Photograph: Lars Hagberg/AFP/Getty Images
The fugitive arrested over a mass stabbing in Canada that killed 10 people and injured 18 has died from self-inflicted wounds, officials have said.
Myles Sanderson died shortly after being taken into custody, after police rammed his stolen vehicle, a source familiar with the situation confirmed to the Guardian. Police sources gave similar accounts to Canadian media outlet Global News.
Images of the arrest showed a stretch of highway near the city of Saskatoon with at least 10 police vehicles surrounding a white SUV, the subject of an emergency alert sent out by police earlier in the afternoon amid fears Sanderson had been spotted and was armed.
After his detention, Sanderson was sent in an ambulance to Saskatoon’s Royal University hospital, escorted by two police cars.

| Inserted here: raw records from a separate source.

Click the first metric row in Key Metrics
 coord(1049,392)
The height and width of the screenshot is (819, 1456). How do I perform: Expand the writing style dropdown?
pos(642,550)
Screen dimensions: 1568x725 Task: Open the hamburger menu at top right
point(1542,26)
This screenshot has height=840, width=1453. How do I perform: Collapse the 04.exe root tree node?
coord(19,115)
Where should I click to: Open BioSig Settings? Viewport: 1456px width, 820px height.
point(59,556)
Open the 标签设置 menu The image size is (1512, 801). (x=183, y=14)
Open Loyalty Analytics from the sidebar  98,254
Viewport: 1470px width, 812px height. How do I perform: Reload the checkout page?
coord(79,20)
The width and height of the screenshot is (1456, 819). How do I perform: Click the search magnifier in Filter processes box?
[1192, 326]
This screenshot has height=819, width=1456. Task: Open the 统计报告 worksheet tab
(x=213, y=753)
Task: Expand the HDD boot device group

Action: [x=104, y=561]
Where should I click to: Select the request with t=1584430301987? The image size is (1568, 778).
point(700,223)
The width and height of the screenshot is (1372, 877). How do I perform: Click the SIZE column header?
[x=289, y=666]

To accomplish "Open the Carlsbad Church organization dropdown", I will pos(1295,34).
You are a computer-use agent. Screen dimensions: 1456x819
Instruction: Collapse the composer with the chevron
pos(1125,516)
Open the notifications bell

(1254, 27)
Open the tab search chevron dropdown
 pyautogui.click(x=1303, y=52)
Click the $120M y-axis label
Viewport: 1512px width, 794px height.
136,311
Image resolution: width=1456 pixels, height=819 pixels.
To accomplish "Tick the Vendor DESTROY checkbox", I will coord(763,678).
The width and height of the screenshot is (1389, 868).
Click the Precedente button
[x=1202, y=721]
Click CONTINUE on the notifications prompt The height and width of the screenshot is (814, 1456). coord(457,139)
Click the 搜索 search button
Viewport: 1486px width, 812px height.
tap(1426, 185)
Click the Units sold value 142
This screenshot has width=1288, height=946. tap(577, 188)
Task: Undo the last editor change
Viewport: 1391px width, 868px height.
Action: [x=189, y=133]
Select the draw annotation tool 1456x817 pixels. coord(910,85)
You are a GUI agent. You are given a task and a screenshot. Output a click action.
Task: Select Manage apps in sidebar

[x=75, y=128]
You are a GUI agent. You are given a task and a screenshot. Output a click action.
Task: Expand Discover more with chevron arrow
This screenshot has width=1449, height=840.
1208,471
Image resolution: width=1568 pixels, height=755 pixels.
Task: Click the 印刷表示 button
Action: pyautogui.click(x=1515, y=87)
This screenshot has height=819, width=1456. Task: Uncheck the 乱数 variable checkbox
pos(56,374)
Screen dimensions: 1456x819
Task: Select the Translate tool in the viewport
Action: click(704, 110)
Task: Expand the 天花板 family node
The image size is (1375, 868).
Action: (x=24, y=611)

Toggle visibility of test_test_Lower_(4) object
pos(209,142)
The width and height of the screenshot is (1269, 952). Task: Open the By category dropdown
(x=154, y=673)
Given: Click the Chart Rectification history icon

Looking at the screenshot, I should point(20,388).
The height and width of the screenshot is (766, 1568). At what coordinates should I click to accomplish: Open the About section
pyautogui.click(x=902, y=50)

“Myles Sanderson was located and taken into police custody near Rosthern, Saskatchewan at approximately 3.30pm today. There is no longer a risk to public safety relating to this investigation,” police said in a statement. Officers were due to give a press conference on Wednesday night.
The news came shortly after Sanderson’s parents issued an emotional plea for their son to turn himself in.
Sanderson, 32, faced multiple murder charges for his role in a knife attack that devastated the James Smith Cree Nation, an Indigenous community, and the nearby village of Weldon.
“Myles, my boy, turn yourself in. Please. You can do this,” his mother told CBC News. “Come back. Turn yourself in. Do the right thing.”
Related: A veteran, a mother, a widower: police name victims of Canada stabbing
Sanderson’s father also called on his son to surrender.
“Myles, please, please turn yourself in. We don’t want no more hurt. I don’t want nobody hurt any more … please, my son. I love you. Turn yourself in. Be safe,” he said.
News of the death came hours after the Royal Canadian Mounted Police and provincial coroner released the names of the 10 victims, whose ages ranged from 23 to 78.
The victims were named as: Thomas Burns, 23, Carol Burns, 46, Gregory Burns, 28, Lydia Gloria Burns, 61, Bonnie Burns, 48, Earl Burns, 66, Lana Head, 49, Christian Head, 54, Robert Sanderson, 49 and Wesley Petterson, 78.
All the victims were residents of James Smith Cree Nation apart from Petterson who lived in Weldon in northern Saskatchewan.
Eighteen other people were wounded in the rampage, which ranks among the worst acts of mass violence attacks in Canada’s modern history. Police said some of the victims appeared to have been targeted, while others were apparently random.
Sanderson’s brother, Damien, 31, who was also initially suspected in the attack, was found dead on Monday near the sites of the attacks. Authorities say his injuries were not self-inflicted.
Sanderson’s parents acknowledged the pain their sons’ actions had caused as the public learned about the lives cut short.
“I want to apologize for my son, my sons. We don’t know the whole story, but I want to apologize to everybody that was hurt and affected by this terrible situation,” his mother said.
His father added:
“I give all my sincere apologies to the families … From the bottom of my heart, I mean it,” the father said. “I am so sorry this happened. I don’t know what else to say, what to do … I wish it was a dream.”
Sanderson’s death put an end to days of fear in the surrounding prairie region where fresh panic had been sparked by a string of false sitings of Sanderson.
Mark Arcand, whose sister Bonnie Burns, and nephew Gregory, were among the victims said the last few days had taken on a surreal quality.
“This terrible tragedy that nobody wanted or asked for. It still feels like it’s a nightmare.”
The stabbing spree has prompted questions over why Sanderson, who had a long history of violence, was out on the street.
Parole documents released on Tuesday showed that he had 59 convictions over 20 years, including for domestic assault, assault with a weapon and attacking a police officer.
The records also showed that seven years ago, he attacked and stabbed one of the victims killed in the weekend rampage.
On Tuesday, the public safety minister, Marco Mendicino, said he was “extremely concerned” following reports the country’s parole board granted Sanderson statutory release after serving two-thirds of his sentence despite concerns he might reoffend.
He was serving a four year and four month federal sentence for assault, assault with a weapon and assault of a police officer.
“I am assured that the parole board of Canada will be undertaking an investigation of this decision. I think the process for review begins there, but it certainly does not end at that point,” Mendicino told reporters.